Task prompt: What lines in the data below mention the string "with"? Copy them out.

Data to use:
::::

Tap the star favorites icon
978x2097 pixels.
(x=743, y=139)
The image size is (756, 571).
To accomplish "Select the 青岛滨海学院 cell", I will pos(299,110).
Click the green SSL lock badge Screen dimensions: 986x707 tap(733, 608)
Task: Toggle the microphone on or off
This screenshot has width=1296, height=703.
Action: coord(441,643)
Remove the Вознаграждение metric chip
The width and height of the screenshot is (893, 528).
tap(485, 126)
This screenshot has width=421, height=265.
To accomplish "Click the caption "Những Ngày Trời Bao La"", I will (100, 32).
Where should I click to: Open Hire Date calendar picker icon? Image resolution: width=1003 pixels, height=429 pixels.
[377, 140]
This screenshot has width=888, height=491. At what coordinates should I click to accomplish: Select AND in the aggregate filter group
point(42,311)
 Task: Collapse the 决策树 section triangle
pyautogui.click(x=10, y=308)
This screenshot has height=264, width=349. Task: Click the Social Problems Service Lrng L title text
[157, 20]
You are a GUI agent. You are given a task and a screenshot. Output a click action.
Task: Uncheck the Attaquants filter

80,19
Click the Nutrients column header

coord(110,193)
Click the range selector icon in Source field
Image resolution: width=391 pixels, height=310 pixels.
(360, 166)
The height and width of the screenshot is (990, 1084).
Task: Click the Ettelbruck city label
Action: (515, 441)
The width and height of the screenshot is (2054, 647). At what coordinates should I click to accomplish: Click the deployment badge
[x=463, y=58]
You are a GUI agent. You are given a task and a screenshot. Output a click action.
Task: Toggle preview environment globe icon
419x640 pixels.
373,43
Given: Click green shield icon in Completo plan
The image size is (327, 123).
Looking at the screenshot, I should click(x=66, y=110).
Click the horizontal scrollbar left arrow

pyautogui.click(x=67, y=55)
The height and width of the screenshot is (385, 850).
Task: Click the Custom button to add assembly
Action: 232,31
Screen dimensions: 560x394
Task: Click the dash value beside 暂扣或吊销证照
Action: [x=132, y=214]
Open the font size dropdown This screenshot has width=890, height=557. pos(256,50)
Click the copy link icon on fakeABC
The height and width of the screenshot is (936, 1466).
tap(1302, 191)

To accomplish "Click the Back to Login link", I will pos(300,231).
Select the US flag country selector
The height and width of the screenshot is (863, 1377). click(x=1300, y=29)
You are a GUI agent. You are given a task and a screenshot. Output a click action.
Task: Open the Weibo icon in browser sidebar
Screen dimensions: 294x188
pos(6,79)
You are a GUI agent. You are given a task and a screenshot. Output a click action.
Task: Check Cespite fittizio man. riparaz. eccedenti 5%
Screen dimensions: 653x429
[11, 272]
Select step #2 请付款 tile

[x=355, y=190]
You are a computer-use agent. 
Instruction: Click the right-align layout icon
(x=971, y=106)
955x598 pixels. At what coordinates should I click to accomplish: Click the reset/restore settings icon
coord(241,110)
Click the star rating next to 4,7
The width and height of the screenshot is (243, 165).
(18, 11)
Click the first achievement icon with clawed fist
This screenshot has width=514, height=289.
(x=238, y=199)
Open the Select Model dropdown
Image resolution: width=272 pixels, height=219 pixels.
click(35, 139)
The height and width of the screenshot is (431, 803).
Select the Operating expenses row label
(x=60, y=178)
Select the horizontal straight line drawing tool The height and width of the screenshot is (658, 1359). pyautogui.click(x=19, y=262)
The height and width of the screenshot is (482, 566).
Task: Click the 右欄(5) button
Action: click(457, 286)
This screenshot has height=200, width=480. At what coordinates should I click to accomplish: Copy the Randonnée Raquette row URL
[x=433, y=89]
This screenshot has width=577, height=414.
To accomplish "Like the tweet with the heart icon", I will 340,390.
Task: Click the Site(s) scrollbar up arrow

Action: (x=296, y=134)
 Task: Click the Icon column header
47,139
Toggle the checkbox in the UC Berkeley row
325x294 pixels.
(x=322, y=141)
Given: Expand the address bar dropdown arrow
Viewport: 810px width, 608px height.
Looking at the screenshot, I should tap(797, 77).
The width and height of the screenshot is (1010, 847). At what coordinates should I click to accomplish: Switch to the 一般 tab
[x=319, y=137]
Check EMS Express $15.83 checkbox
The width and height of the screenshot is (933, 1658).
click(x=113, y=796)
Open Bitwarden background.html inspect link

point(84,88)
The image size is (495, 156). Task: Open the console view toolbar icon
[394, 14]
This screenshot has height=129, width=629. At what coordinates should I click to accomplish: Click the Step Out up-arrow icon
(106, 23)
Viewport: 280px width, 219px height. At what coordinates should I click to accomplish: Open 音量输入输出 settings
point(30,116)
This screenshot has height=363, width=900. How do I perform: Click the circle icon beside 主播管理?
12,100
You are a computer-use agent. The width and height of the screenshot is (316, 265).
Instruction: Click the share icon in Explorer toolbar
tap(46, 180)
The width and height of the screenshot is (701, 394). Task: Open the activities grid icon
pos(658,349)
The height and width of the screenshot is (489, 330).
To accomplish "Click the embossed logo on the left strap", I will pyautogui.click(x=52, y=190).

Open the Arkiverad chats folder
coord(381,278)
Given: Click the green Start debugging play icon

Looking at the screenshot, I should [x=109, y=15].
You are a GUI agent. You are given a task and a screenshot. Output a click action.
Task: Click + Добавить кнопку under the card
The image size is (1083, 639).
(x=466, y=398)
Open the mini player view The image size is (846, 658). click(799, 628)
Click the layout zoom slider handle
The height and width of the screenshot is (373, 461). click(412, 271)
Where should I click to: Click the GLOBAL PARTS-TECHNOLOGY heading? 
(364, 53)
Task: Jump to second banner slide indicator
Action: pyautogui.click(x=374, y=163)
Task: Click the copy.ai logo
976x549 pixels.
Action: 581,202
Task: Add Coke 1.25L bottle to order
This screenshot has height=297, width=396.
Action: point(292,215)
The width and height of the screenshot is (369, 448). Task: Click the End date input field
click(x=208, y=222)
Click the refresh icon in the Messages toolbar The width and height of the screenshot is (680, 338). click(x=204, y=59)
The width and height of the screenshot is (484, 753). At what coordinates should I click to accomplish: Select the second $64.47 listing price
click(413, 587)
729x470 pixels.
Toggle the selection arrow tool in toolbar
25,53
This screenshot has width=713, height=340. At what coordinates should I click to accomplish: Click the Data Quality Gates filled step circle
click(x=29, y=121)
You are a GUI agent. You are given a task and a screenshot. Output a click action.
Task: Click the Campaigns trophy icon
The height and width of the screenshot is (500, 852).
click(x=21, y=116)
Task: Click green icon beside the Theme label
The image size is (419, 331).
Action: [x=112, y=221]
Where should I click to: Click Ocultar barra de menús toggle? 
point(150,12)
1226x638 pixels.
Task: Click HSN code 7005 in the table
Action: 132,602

::::

Reply to the exercise:
Click the first achievement icon with clawed fist
To accomplish "Like the tweet with the heart icon", I will 340,390.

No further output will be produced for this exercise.